Don't get it twisted, Theron's Wuornos, I'm sure like the former living one, is nuts. But the hint of humanity and vulnerability that Theron laces her with makes this movie truly great.

Incredible performance by Theron.

A lot of credit has to go to Jenkins. Her direction is ruthless in this film. There is no room for sentiment; no lingering too long during scenes. She keeps the film unrelentingly dark and I applaud her for it.

At the heart of this film is a tragic love story between Wuornos and Christina Ricci’s Selby Wall.

This is the pre-Brokeback Mountain gay film – just less romantic. 

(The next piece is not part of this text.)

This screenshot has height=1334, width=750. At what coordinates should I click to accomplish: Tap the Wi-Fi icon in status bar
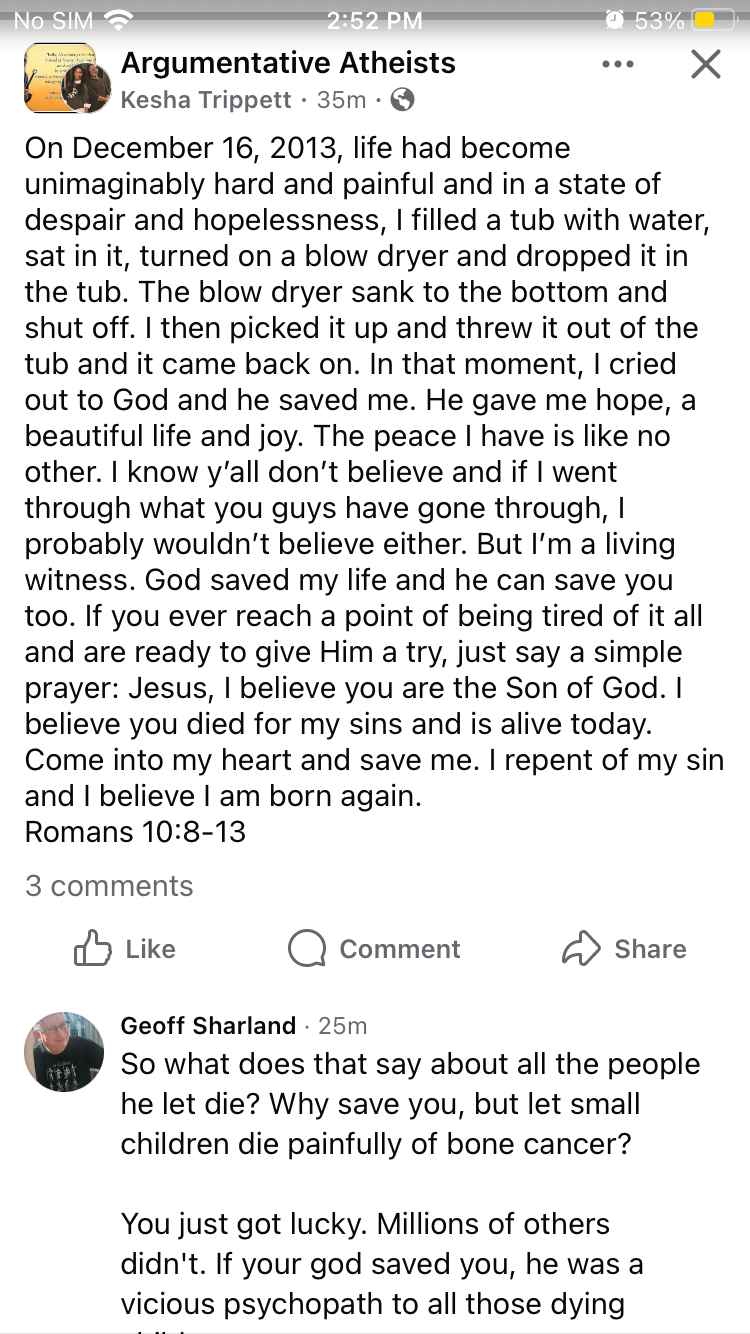[x=119, y=20]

Aileen is desperately in love with Wall and will do anything to keep her. I mean who hasn't felt such intense emotions? Wall isn’t as innocent as she first appears in the movie – in fact, she is the true villain of the piece. And the emotional shit she puts Wuornos through in this film is heartbreaking.

Like I said earlier, Aileen is a character that has been used by everyone in her life and when she thinks she has found her soul-mate, she turns out to be just like every other vulture. To this day, I find it hard watching the scene where Walls betrays Aileen. 

Again, you buy into this relationship, not because of Ricci (who is good in her role), but because Theron is outstanding. It’s like watching a friend in a horrible relationship – you tell them that their partner is no good, but they don’t want to listen because they are hopelessly in love.

Outstanding acting by Theron. 


Monster is a magical film that shouldn’t be disregarded by people that haven’t seen it. What Theron does is extraordinary – she just doesn’t play Wuornos, she becomes her. I really can’t praise her enough.

Credit is also due to Jenkins who keeps her film jet black. The film wears its emo heart on its sleeve and it doesn’t shirk from it.

So, I don’t like depressing films (I can’t stand Precious), I love extraordinary films. And Monster is exactly that.